Supplied data:
------------------------------------------------

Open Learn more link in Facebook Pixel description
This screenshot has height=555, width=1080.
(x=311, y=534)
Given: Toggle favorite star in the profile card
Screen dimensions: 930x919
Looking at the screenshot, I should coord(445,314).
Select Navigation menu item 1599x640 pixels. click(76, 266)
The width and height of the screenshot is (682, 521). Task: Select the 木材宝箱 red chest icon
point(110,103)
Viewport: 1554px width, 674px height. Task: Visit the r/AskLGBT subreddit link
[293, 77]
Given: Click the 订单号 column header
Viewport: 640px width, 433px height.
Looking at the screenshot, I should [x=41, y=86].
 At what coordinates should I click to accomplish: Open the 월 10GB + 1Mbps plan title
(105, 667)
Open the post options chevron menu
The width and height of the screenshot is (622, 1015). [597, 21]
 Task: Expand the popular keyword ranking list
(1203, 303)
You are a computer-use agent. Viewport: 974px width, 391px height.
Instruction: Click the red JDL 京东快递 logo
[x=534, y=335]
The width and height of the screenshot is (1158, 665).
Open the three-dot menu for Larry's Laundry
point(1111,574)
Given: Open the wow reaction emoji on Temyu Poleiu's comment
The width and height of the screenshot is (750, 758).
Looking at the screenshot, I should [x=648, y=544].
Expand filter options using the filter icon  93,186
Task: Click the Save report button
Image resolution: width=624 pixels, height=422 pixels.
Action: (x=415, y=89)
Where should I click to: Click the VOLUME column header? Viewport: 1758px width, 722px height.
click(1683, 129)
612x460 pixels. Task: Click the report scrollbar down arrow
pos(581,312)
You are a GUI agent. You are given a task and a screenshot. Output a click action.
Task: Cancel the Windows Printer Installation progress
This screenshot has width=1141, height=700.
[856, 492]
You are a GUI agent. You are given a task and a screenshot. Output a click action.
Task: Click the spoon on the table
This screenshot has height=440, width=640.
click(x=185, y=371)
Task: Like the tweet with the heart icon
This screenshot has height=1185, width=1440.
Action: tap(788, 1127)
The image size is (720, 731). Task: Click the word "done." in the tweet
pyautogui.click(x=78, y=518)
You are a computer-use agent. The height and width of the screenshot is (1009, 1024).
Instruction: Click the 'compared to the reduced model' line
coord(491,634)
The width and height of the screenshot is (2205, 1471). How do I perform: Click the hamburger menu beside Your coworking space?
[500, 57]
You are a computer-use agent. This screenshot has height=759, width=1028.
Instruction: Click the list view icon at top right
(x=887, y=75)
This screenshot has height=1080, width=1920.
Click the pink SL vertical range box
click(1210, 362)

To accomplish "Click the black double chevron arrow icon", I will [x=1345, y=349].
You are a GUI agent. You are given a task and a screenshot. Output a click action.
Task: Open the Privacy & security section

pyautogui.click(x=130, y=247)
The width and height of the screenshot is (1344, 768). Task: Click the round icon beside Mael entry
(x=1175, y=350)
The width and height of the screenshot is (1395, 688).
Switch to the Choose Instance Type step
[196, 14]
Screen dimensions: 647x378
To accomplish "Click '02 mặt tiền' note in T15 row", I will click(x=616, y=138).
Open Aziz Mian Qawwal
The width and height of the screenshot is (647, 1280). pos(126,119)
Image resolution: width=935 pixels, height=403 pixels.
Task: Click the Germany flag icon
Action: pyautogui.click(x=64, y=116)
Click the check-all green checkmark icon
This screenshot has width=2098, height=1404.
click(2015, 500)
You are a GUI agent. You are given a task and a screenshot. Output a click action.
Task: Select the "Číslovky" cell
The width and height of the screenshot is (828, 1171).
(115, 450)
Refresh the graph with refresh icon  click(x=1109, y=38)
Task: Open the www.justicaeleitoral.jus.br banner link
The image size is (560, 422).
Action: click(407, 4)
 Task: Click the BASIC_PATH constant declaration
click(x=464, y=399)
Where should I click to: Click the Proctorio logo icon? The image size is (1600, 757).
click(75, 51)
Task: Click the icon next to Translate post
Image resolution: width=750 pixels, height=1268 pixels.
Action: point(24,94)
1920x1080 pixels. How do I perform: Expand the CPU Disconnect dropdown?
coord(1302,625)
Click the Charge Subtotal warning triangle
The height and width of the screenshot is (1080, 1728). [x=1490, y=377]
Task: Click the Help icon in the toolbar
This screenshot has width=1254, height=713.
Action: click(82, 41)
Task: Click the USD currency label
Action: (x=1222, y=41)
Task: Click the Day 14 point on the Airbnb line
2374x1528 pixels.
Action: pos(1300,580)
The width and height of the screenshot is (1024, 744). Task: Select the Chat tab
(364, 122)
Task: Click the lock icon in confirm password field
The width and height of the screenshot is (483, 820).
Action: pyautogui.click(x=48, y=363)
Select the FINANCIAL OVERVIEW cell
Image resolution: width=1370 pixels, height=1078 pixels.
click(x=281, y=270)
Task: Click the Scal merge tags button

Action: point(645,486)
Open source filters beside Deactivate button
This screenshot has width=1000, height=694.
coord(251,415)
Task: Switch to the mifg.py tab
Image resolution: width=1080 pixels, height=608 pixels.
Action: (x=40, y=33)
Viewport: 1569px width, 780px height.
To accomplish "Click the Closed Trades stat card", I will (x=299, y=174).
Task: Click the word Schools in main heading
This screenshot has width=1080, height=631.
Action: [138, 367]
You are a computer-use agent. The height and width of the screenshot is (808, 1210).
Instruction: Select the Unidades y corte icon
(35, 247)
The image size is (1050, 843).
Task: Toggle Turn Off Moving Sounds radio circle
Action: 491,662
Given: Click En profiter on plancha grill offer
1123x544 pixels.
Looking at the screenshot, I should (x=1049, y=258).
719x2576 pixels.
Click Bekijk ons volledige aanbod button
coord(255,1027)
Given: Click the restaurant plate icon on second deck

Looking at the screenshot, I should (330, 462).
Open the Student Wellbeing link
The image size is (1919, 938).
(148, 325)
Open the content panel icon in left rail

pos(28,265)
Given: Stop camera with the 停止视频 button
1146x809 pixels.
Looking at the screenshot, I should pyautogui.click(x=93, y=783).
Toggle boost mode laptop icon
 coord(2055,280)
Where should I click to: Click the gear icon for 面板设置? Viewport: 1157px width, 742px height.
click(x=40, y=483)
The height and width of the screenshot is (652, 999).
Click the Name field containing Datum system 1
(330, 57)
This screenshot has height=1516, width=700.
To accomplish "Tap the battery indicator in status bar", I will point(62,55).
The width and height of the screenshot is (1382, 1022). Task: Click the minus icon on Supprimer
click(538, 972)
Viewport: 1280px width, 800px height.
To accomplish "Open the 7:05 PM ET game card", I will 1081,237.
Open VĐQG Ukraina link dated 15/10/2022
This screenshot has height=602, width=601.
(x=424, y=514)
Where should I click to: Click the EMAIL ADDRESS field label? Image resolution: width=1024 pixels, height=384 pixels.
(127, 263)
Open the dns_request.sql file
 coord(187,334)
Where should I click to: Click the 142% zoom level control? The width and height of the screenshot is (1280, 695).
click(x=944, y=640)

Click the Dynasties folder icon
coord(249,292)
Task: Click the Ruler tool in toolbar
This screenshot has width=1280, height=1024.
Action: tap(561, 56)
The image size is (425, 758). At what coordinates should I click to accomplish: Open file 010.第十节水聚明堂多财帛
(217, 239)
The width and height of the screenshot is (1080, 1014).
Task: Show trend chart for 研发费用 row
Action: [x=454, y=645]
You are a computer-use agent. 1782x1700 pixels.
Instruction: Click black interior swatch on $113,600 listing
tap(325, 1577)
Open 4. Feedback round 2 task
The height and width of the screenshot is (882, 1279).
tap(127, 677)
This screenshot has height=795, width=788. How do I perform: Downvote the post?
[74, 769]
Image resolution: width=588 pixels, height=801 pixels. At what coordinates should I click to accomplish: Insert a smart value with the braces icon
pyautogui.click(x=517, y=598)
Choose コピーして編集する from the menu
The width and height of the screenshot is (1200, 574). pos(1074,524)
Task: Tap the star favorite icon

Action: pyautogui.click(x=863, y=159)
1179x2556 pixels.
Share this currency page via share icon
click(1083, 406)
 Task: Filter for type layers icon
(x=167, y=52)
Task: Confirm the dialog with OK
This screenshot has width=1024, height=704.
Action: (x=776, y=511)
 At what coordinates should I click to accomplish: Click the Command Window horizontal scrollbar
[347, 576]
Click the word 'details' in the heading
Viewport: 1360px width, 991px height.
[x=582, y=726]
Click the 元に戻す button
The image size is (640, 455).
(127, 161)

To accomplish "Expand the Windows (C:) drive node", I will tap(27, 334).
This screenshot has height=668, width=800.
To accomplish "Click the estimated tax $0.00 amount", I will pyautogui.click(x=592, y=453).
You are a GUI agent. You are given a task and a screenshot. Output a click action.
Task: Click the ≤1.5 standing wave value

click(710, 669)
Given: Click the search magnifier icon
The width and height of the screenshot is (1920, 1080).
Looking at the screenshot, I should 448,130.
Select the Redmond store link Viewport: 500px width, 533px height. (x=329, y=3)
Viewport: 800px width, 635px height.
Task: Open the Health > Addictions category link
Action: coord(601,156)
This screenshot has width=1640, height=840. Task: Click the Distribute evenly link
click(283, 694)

------------------------------------------------

Exercise aim: Extract each line of the data above that contains the word "Expand". Match case exactly.

Exercise response:
 Task: Expand the popular keyword ranking list
Expand filter options using the filter icon  93,186
1920x1080 pixels. How do I perform: Expand the CPU Disconnect dropdown?
To accomplish "Expand the Windows (C:) drive node", I will tap(27, 334).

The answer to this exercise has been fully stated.